Harvest is fast approaching, and we're faced with last big question of the growing season -- When do we pick the grapes? A pretty important question to say the least. Grapes picked too early will lack varietal characteristics and flavors, and grapes picked too late can suffer from overly high alcohol. Worse than that, grapes still hanging during late September or October risk exposure to rain, mildew and the loss of the entire crop! If you like gambling, you might enjoy farming.
There are lots of clues in the vineyard to gauge the optimal time for harvest. The first is a simple one. Grape color. When our grape clusters are filled with dark berries and no red grapes are left in the bunch, we know we're getting closer. But even grapes that appear perfectly dark in color are not always ready for harvest. A quick way for winemakers and growers to determine the difference is to simply pluck a few berries off the vine and taste them. We're not just looking for sweetness, but distinctive flavors and firm tannins that will lend themselves to the bold and balanced wines we strive for.
It's not just the color and taste of the grapes we notice, but the seeds too. We want to see a color of dark tan or brown. Any greenish or light brown color to the seeds is a sure sign that it's not time to pick those grapes. And we actually chew on the seeds as well. Brown seeds with a nutty flavor and no bitterness tells us the fruit is ripe and ready to come off the vine very soon.

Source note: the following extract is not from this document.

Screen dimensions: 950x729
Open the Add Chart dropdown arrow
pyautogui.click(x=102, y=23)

Some vineyards have to deal with a very unwelcome indicator of grape ripeness. Hungry birds with an appetite for wine grapes. They don't need a chemistry set to figure out when the berries are ready, they just know. Bird damage on vineyards can be a costly nuisance for some growers, and nets, reflective streamers and noisemakers are just a few of the tools in the anti-bird arsenal. Fortunately for us, for whatever reason, the birds seem to leave our grapes alone. Maybe it's the labradors.

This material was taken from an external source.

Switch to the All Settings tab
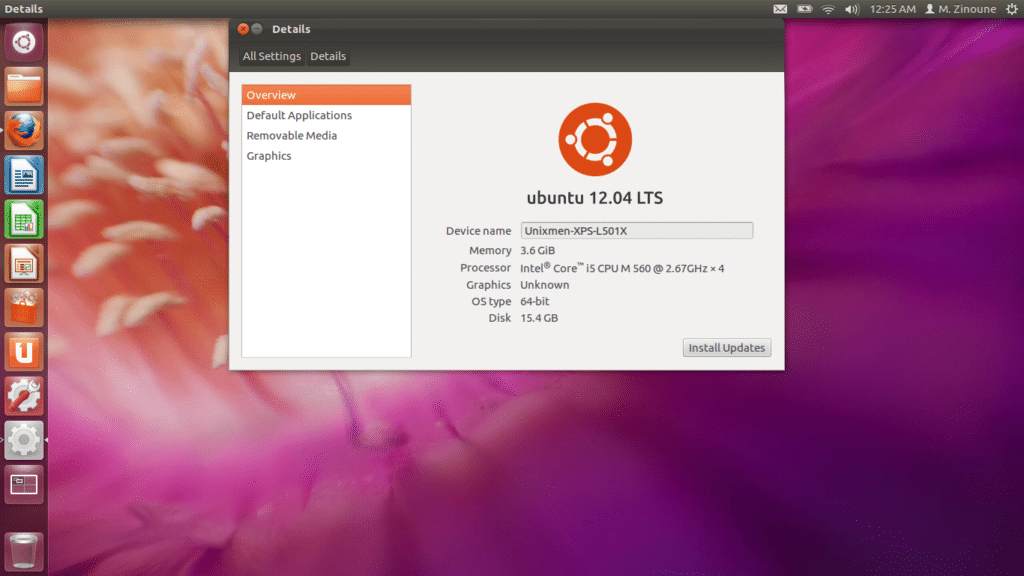The width and height of the screenshot is (1024, 576). pyautogui.click(x=270, y=56)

But when it comes to selecting a harvest date, we can't just rely on taste, color or the birds to determine when to pick. Winemaking involves plenty of science too, and that's where the refractometer comes in. It's an instrument that gives us the sugar content in the juice, measured in degrees Brix. 1 degree Brix equals 1 gram of sugar per 100 grams of liquid. We pick berries from all over the vineyard to get a large and representative sampling of our different varietals and vineyard blocks. Then we can place a drop of that grape juice onto the lens of the refractometer and hold it up to the light to get an accurate indicator of how close our grapes are to harvest. Light bends differently as it passes through water depending on the amount of sugar in the liquid. The refractometer measures this in degrees Brix.
We're looking to reach a specific degrees Brix measurement before we harvest, with different degrees for different varietals. Depending on how much sunshine we get, the Brix can go up by 1-2 degrees per week. Here are the results from sugars we took on September 18th, 2012.
Varietal Degrees Brix Desired Brix for Harvest
Zinfandel 24.9 27.5
Primitivo 26.1 28
Cabernet Sauvignon 22.6 26
This list reflects the different ripening rates of different grape types in the vineyard. For thousands of years winemakers have opted to plant varietals that would ripen at different times as a safeguard. If it the weather turned bad late in the growing season, hopefully you had already harvested some of your early ripening varietals so the year wasn't a total loss. After some difficult growing seasons in 2010 and 2011, the weather has cooperated beautifully this summer and winegrowers all around Dry Creek Valley are excited about the harvest of 2012. And the refractometer will let us know when that will begin at Collier Falls!